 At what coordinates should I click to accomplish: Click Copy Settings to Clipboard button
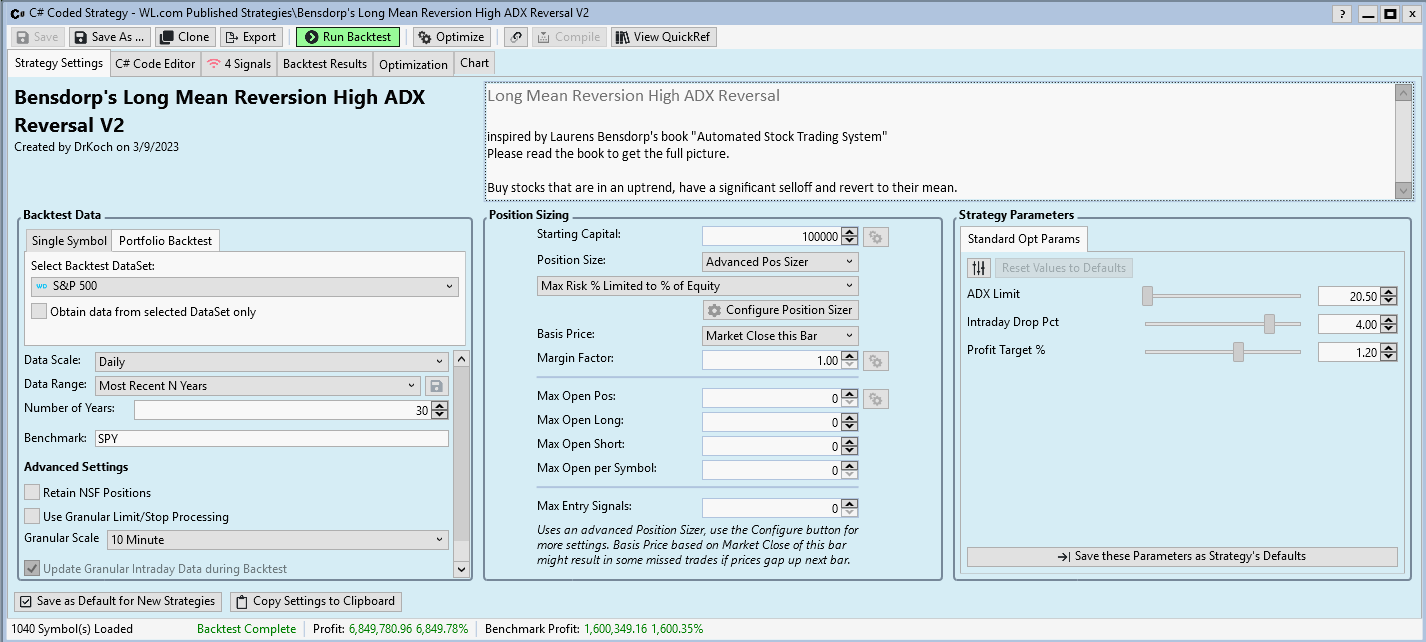[x=316, y=601]
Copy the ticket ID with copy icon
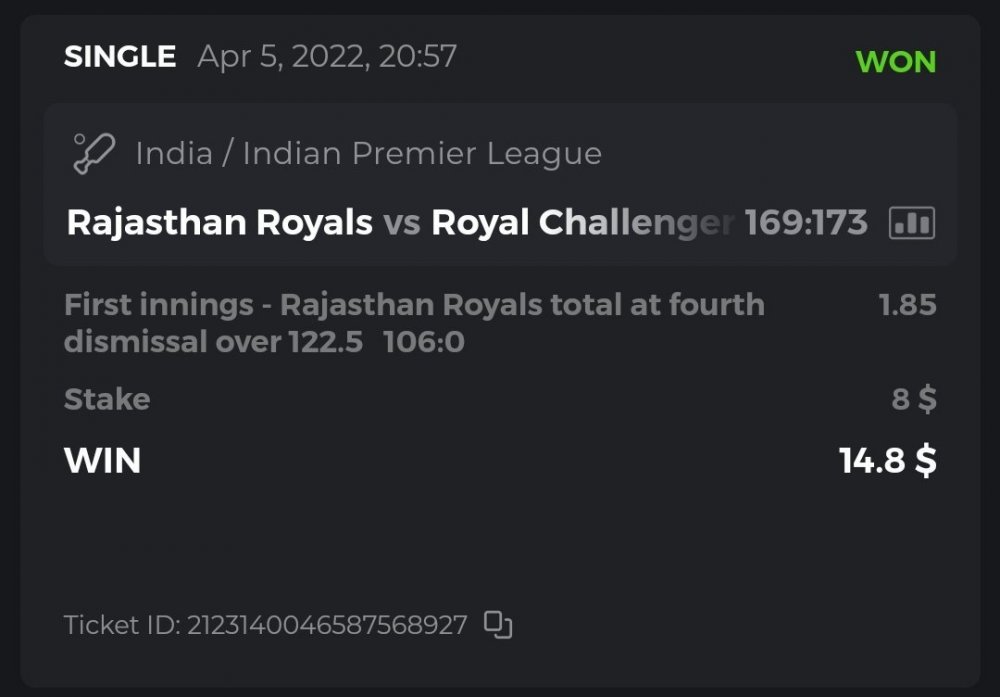Screen dimensions: 1000x697 (x=498, y=625)
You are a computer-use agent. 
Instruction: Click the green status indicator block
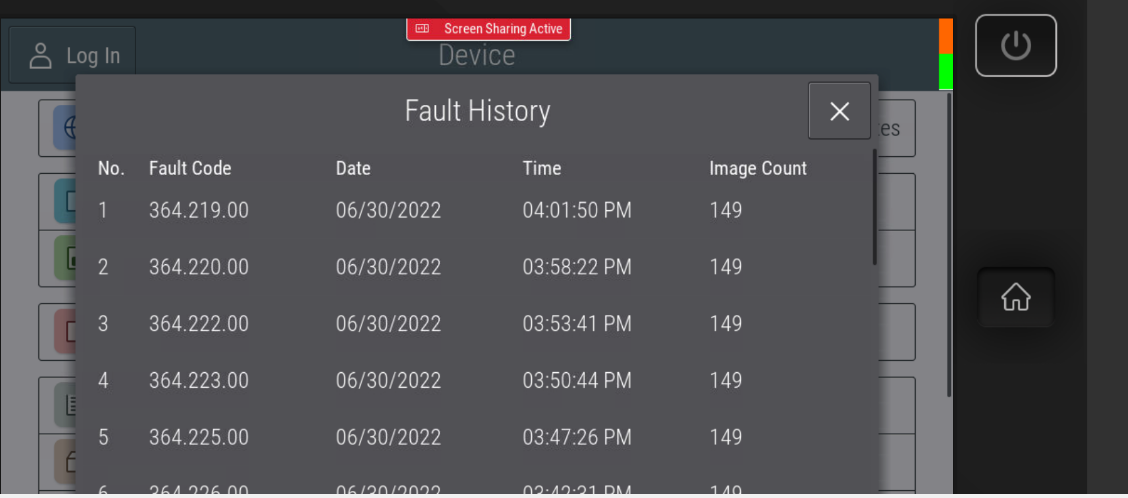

......

WORK REQUEST: Begin with the line containing "Copy the ticket ID with copy icon" and end with the last line of the material above; return exactly those lines, both ends included, and omit all pictures.

ANSWER TO THE EXERCISE:
Copy the ticket ID with copy icon
Screen dimensions: 1000x697 (x=498, y=625)
You are a computer-use agent. 
Instruction: Click the green status indicator block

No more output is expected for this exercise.